(Collected data)
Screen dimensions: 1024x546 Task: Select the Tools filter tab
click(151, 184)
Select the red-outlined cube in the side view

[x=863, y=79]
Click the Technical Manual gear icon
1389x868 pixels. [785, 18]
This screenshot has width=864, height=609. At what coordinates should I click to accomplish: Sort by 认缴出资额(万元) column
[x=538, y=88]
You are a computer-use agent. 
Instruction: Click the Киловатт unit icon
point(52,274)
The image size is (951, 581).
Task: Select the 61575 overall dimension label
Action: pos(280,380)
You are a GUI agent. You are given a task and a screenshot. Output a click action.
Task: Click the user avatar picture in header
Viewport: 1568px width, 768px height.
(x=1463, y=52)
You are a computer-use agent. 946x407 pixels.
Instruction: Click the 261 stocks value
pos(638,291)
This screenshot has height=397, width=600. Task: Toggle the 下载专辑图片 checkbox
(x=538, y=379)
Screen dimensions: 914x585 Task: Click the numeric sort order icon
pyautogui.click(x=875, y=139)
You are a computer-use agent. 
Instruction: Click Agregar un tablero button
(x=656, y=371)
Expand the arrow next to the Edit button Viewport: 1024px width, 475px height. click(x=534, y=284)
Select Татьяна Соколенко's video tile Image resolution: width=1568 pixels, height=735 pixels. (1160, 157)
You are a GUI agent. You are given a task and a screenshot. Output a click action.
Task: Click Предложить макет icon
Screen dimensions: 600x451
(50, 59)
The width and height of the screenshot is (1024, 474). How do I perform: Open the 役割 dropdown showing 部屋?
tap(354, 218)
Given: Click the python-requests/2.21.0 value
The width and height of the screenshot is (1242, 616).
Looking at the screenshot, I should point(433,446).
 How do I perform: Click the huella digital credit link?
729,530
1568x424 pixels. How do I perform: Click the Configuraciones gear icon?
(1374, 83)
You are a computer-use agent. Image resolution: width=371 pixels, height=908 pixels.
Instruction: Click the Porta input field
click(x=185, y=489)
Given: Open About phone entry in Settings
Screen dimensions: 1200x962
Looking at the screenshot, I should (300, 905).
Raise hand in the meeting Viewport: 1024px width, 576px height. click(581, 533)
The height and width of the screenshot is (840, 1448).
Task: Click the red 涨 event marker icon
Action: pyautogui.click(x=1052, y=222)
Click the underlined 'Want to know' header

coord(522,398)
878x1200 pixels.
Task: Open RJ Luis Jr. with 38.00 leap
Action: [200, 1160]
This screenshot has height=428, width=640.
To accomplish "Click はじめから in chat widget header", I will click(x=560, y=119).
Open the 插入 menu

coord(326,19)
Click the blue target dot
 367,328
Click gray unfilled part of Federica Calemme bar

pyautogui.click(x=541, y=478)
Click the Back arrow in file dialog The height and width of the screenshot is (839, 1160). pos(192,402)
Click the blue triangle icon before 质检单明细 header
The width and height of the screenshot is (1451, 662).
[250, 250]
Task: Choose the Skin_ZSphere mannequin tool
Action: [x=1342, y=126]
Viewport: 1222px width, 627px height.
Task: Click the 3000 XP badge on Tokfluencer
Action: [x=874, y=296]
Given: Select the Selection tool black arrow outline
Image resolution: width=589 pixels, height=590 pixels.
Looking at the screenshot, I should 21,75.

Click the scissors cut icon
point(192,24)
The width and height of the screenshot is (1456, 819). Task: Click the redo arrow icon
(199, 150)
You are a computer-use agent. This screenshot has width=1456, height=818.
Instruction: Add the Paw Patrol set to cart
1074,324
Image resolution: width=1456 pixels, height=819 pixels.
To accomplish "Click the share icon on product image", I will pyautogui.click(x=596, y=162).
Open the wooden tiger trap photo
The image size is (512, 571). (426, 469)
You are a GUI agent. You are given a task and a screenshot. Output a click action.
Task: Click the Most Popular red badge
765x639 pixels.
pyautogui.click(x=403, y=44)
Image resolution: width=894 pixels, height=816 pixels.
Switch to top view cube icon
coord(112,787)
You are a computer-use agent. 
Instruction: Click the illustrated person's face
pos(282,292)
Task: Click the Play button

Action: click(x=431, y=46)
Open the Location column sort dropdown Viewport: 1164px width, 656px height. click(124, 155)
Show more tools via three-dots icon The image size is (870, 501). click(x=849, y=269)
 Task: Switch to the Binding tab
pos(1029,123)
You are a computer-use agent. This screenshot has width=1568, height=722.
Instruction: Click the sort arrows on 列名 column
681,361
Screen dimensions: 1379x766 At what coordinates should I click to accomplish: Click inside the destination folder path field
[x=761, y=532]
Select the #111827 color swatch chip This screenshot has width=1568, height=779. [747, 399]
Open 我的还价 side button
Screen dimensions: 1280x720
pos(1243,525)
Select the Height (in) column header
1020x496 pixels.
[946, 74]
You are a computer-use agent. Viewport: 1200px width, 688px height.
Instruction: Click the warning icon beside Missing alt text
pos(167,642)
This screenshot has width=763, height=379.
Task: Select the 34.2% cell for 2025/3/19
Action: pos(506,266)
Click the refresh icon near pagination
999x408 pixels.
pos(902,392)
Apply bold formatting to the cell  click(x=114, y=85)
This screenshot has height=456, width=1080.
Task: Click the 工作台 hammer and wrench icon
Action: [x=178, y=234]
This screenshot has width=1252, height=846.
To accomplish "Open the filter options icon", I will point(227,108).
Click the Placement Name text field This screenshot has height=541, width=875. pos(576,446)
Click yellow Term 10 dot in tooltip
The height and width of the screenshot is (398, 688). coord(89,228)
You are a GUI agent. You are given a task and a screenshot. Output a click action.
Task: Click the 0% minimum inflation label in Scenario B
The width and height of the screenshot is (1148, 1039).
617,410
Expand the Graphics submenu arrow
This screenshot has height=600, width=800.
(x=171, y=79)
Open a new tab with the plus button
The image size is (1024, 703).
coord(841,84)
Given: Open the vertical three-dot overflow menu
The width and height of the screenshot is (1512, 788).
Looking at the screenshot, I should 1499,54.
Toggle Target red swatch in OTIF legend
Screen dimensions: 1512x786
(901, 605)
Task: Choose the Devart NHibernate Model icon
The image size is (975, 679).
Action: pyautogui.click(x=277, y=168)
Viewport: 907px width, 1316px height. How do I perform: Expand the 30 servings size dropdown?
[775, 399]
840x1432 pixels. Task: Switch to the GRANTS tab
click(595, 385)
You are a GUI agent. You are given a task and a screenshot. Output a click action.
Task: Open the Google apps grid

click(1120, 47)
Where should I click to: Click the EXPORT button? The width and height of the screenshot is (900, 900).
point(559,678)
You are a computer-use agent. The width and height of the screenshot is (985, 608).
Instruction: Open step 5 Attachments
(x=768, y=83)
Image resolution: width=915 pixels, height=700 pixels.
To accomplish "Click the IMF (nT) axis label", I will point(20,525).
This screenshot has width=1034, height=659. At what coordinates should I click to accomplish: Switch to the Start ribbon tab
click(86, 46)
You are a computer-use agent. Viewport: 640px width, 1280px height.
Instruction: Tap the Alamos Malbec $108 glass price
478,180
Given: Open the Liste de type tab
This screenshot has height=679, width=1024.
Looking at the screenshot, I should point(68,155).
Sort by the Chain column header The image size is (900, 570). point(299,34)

| Exercise details |
Reproduce all of the data. Leave every line unchanged.

| Final answer |
Screen dimensions: 1024x546 Task: Select the Tools filter tab
click(151, 184)
Select the red-outlined cube in the side view

[x=863, y=79]
Click the Technical Manual gear icon
1389x868 pixels. [785, 18]
This screenshot has width=864, height=609. At what coordinates should I click to accomplish: Sort by 认缴出资额(万元) column
[x=538, y=88]
You are a computer-use agent. 
Instruction: Click the Киловатт unit icon
point(52,274)
The image size is (951, 581).
Task: Select the 61575 overall dimension label
Action: pos(280,380)
You are a GUI agent. You are given a task and a screenshot. Output a click action.
Task: Click the user avatar picture in header
Viewport: 1568px width, 768px height.
(x=1463, y=52)
You are a computer-use agent. 946x407 pixels.
Instruction: Click the 261 stocks value
pos(638,291)
This screenshot has height=397, width=600. Task: Toggle the 下载专辑图片 checkbox
(x=538, y=379)
Screen dimensions: 914x585 Task: Click the numeric sort order icon
pyautogui.click(x=875, y=139)
You are a computer-use agent. 
Instruction: Click Agregar un tablero button
(x=656, y=371)
Expand the arrow next to the Edit button Viewport: 1024px width, 475px height. click(x=534, y=284)
Select Татьяна Соколенко's video tile Image resolution: width=1568 pixels, height=735 pixels. (1160, 157)
You are a GUI agent. You are given a task and a screenshot. Output a click action.
Task: Click Предложить макет icon
Screen dimensions: 600x451
(50, 59)
The width and height of the screenshot is (1024, 474). How do I perform: Open the 役割 dropdown showing 部屋?
tap(354, 218)
Given: Click the python-requests/2.21.0 value
The width and height of the screenshot is (1242, 616).
Looking at the screenshot, I should point(433,446).
 How do I perform: Click the huella digital credit link?
729,530
1568x424 pixels. How do I perform: Click the Configuraciones gear icon?
(1374, 83)
You are a computer-use agent. Image resolution: width=371 pixels, height=908 pixels.
Instruction: Click the Porta input field
click(x=185, y=489)
Given: Open About phone entry in Settings
Screen dimensions: 1200x962
Looking at the screenshot, I should (300, 905).
Raise hand in the meeting Viewport: 1024px width, 576px height. click(581, 533)
The height and width of the screenshot is (840, 1448).
Task: Click the red 涨 event marker icon
Action: pyautogui.click(x=1052, y=222)
Click the underlined 'Want to know' header

coord(522,398)
878x1200 pixels.
Task: Open RJ Luis Jr. with 38.00 leap
Action: [200, 1160]
This screenshot has height=428, width=640.
To accomplish "Click はじめから in chat widget header", I will click(x=560, y=119).
Open the 插入 menu

coord(326,19)
Click the blue target dot
 367,328
Click gray unfilled part of Federica Calemme bar

pyautogui.click(x=541, y=478)
Click the Back arrow in file dialog The height and width of the screenshot is (839, 1160). pos(192,402)
Click the blue triangle icon before 质检单明细 header
The width and height of the screenshot is (1451, 662).
[250, 250]
Task: Choose the Skin_ZSphere mannequin tool
Action: [x=1342, y=126]
Viewport: 1222px width, 627px height.
Task: Click the 3000 XP badge on Tokfluencer
Action: [x=874, y=296]
Given: Select the Selection tool black arrow outline
Image resolution: width=589 pixels, height=590 pixels.
Looking at the screenshot, I should 21,75.

Click the scissors cut icon
point(192,24)
The width and height of the screenshot is (1456, 819). Task: Click the redo arrow icon
(199, 150)
You are a computer-use agent. This screenshot has width=1456, height=818.
Instruction: Add the Paw Patrol set to cart
1074,324
Image resolution: width=1456 pixels, height=819 pixels.
To accomplish "Click the share icon on product image", I will pyautogui.click(x=596, y=162).
Open the wooden tiger trap photo
The image size is (512, 571). (426, 469)
You are a GUI agent. You are given a task and a screenshot. Output a click action.
Task: Click the Most Popular red badge
765x639 pixels.
pyautogui.click(x=403, y=44)
Image resolution: width=894 pixels, height=816 pixels.
Switch to top view cube icon
coord(112,787)
You are a computer-use agent. 
Instruction: Click the illustrated person's face
pos(282,292)
Task: Click the Play button

Action: click(x=431, y=46)
Open the Location column sort dropdown Viewport: 1164px width, 656px height. click(124, 155)
Show more tools via three-dots icon The image size is (870, 501). click(x=849, y=269)
 Task: Switch to the Binding tab
pos(1029,123)
You are a computer-use agent. This screenshot has width=1568, height=722.
Instruction: Click the sort arrows on 列名 column
681,361
Screen dimensions: 1379x766 At what coordinates should I click to accomplish: Click inside the destination folder path field
[x=761, y=532]
Select the #111827 color swatch chip This screenshot has width=1568, height=779. [747, 399]
Open 我的还价 side button
Screen dimensions: 1280x720
pos(1243,525)
Select the Height (in) column header
1020x496 pixels.
[946, 74]
You are a computer-use agent. Viewport: 1200px width, 688px height.
Instruction: Click the warning icon beside Missing alt text
pos(167,642)
This screenshot has width=763, height=379.
Task: Select the 34.2% cell for 2025/3/19
Action: pos(506,266)
Click the refresh icon near pagination
999x408 pixels.
pos(902,392)
Apply bold formatting to the cell  click(x=114, y=85)
This screenshot has height=456, width=1080.
Task: Click the 工作台 hammer and wrench icon
Action: [x=178, y=234]
This screenshot has width=1252, height=846.
To accomplish "Open the filter options icon", I will point(227,108).
Click the Placement Name text field This screenshot has height=541, width=875. pos(576,446)
Click yellow Term 10 dot in tooltip
The height and width of the screenshot is (398, 688). coord(89,228)
You are a GUI agent. You are given a task and a screenshot. Output a click action.
Task: Click the 0% minimum inflation label in Scenario B
The width and height of the screenshot is (1148, 1039).
617,410
Expand the Graphics submenu arrow
This screenshot has height=600, width=800.
(x=171, y=79)
Open a new tab with the plus button
The image size is (1024, 703).
coord(841,84)
Given: Open the vertical three-dot overflow menu
The width and height of the screenshot is (1512, 788).
Looking at the screenshot, I should 1499,54.
Toggle Target red swatch in OTIF legend
Screen dimensions: 1512x786
(901, 605)
Task: Choose the Devart NHibernate Model icon
The image size is (975, 679).
Action: pyautogui.click(x=277, y=168)
Viewport: 907px width, 1316px height. How do I perform: Expand the 30 servings size dropdown?
[775, 399]
840x1432 pixels. Task: Switch to the GRANTS tab
click(595, 385)
You are a GUI agent. You are given a task and a screenshot. Output a click action.
Task: Open the Google apps grid

click(1120, 47)
Where should I click to: Click the EXPORT button? The width and height of the screenshot is (900, 900).
point(559,678)
You are a computer-use agent. The width and height of the screenshot is (985, 608).
Instruction: Open step 5 Attachments
(x=768, y=83)
Image resolution: width=915 pixels, height=700 pixels.
To accomplish "Click the IMF (nT) axis label", I will point(20,525).
This screenshot has width=1034, height=659. At what coordinates should I click to accomplish: Switch to the Start ribbon tab
click(86, 46)
You are a computer-use agent. Viewport: 640px width, 1280px height.
Instruction: Tap the Alamos Malbec $108 glass price
478,180
Given: Open the Liste de type tab
This screenshot has height=679, width=1024.
Looking at the screenshot, I should point(68,155).
Sort by the Chain column header The image size is (900, 570). point(299,34)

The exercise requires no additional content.